Collected data
______________________________

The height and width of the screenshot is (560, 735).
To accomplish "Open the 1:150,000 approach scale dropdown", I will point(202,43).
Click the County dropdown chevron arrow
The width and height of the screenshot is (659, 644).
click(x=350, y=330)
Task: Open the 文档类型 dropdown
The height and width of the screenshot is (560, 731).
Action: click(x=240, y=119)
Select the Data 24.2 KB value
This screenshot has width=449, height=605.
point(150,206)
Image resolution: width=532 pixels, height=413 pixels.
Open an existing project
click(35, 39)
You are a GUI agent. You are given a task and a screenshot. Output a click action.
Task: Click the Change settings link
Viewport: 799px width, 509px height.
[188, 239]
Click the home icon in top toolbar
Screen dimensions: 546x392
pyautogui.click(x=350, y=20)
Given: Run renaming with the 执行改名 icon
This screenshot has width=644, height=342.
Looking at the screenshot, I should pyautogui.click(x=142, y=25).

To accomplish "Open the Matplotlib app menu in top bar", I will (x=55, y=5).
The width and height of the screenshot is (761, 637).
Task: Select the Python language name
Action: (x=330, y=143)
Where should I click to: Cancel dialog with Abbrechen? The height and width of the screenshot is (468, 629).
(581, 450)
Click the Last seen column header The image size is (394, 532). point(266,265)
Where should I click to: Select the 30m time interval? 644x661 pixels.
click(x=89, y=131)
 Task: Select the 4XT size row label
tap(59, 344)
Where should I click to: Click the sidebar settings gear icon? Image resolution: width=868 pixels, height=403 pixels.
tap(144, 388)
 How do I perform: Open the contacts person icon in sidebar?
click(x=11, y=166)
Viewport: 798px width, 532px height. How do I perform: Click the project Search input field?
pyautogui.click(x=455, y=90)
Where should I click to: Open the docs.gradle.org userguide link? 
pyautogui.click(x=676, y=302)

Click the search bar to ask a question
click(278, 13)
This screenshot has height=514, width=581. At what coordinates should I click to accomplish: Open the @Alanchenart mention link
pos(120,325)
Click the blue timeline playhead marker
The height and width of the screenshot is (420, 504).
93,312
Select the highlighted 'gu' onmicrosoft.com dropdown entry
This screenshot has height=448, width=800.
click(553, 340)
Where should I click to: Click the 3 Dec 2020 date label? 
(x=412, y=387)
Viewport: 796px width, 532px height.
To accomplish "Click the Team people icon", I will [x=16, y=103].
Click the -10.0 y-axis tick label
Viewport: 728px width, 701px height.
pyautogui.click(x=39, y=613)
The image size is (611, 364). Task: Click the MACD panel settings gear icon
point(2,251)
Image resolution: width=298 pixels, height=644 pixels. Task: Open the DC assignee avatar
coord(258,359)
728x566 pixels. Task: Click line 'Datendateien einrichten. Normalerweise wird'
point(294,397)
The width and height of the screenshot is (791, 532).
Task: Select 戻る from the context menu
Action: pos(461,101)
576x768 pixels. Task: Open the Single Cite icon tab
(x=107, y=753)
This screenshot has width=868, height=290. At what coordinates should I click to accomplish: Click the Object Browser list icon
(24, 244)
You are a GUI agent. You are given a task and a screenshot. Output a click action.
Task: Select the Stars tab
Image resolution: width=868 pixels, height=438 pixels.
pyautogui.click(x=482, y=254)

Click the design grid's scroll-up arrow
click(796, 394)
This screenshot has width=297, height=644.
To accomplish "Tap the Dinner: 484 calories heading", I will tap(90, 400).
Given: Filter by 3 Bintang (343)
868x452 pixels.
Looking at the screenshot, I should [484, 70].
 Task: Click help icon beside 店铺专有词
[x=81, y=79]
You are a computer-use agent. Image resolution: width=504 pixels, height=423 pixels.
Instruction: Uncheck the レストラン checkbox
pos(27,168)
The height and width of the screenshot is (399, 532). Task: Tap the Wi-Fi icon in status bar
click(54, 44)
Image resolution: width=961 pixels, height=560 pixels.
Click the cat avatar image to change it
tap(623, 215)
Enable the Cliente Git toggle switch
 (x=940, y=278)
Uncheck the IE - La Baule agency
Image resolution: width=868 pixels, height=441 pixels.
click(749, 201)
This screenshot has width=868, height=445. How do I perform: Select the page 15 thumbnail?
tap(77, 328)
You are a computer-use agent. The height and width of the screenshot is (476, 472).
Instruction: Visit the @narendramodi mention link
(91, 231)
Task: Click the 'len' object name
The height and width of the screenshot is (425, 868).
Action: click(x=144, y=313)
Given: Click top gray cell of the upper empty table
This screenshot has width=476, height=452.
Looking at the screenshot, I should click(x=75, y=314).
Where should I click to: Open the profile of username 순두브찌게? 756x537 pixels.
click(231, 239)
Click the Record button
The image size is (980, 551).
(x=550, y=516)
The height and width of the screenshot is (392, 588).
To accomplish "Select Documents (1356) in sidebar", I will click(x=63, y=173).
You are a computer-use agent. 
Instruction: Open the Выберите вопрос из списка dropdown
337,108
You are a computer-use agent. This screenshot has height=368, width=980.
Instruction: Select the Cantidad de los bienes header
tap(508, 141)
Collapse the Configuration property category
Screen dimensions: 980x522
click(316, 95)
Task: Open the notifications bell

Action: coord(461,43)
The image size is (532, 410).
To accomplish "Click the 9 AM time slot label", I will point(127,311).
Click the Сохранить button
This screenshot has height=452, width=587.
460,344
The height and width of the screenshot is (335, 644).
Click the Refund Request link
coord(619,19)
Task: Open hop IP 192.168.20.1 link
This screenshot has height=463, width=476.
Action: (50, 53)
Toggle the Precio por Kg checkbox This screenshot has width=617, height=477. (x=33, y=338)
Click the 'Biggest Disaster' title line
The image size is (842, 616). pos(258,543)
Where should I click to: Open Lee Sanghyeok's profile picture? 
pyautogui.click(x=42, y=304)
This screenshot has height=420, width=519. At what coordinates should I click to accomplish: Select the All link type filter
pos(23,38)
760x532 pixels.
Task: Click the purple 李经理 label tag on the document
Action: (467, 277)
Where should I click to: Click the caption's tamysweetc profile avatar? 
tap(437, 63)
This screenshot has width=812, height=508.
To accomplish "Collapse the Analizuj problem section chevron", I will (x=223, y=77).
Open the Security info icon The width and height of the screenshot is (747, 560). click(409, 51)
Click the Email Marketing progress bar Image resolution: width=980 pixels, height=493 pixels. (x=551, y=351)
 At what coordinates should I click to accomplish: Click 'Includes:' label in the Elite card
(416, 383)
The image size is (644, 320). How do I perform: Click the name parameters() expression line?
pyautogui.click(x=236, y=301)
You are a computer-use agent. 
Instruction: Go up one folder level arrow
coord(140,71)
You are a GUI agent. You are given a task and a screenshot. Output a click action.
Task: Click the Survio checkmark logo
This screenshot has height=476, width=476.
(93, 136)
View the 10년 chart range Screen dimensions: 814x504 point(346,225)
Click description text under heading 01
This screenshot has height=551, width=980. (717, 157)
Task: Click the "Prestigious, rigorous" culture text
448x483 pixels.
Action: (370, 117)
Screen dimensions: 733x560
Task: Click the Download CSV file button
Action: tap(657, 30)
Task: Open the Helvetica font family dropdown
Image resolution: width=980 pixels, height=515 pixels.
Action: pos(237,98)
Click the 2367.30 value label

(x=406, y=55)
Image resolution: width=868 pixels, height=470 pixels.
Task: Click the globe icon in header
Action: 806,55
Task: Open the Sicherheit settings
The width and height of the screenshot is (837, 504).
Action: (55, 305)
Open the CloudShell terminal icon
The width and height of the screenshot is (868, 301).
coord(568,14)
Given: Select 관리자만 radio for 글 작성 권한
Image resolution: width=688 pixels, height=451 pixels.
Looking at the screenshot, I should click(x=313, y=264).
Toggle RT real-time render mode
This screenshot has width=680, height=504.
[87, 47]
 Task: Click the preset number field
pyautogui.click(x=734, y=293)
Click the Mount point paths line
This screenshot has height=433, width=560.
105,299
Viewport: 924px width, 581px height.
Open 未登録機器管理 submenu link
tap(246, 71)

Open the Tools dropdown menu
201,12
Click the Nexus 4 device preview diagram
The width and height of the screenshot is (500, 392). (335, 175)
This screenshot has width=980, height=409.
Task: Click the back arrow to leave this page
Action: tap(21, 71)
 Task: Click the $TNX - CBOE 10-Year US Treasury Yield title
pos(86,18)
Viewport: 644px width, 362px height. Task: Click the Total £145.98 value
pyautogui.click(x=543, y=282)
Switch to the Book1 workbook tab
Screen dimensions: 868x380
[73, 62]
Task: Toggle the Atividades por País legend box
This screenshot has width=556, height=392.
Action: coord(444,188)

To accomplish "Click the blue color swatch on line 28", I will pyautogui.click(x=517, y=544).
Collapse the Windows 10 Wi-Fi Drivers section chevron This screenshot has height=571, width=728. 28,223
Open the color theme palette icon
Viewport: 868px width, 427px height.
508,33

______________________________

Description of the task
From the records above, retype only the lines starting at the line that contains "Task: Open the 文档类型 dropdown" and ending at the line that contains "Click the blue timeline playhead marker", both included.

Task response
Task: Open the 文档类型 dropdown
The height and width of the screenshot is (560, 731).
Action: click(x=240, y=119)
Select the Data 24.2 KB value
This screenshot has width=449, height=605.
point(150,206)
Image resolution: width=532 pixels, height=413 pixels.
Open an existing project
click(35, 39)
You are a GUI agent. You are given a task and a screenshot. Output a click action.
Task: Click the Change settings link
Viewport: 799px width, 509px height.
[188, 239]
Click the home icon in top toolbar
Screen dimensions: 546x392
pyautogui.click(x=350, y=20)
Given: Run renaming with the 执行改名 icon
This screenshot has width=644, height=342.
Looking at the screenshot, I should pyautogui.click(x=142, y=25).

To accomplish "Open the Matplotlib app menu in top bar", I will (x=55, y=5).
The width and height of the screenshot is (761, 637).
Task: Select the Python language name
Action: (x=330, y=143)
Where should I click to: Cancel dialog with Abbrechen? The height and width of the screenshot is (468, 629).
(581, 450)
Click the Last seen column header The image size is (394, 532). point(266,265)
Where should I click to: Select the 30m time interval? 644x661 pixels.
click(x=89, y=131)
 Task: Select the 4XT size row label
tap(59, 344)
Where should I click to: Click the sidebar settings gear icon? Image resolution: width=868 pixels, height=403 pixels.
tap(144, 388)
 How do I perform: Open the contacts person icon in sidebar?
click(x=11, y=166)
Viewport: 798px width, 532px height. How do I perform: Click the project Search input field?
pyautogui.click(x=455, y=90)
Where should I click to: Open the docs.gradle.org userguide link? 
pyautogui.click(x=676, y=302)

Click the search bar to ask a question
click(278, 13)
This screenshot has height=514, width=581. At what coordinates should I click to accomplish: Open the @Alanchenart mention link
pos(120,325)
Click the blue timeline playhead marker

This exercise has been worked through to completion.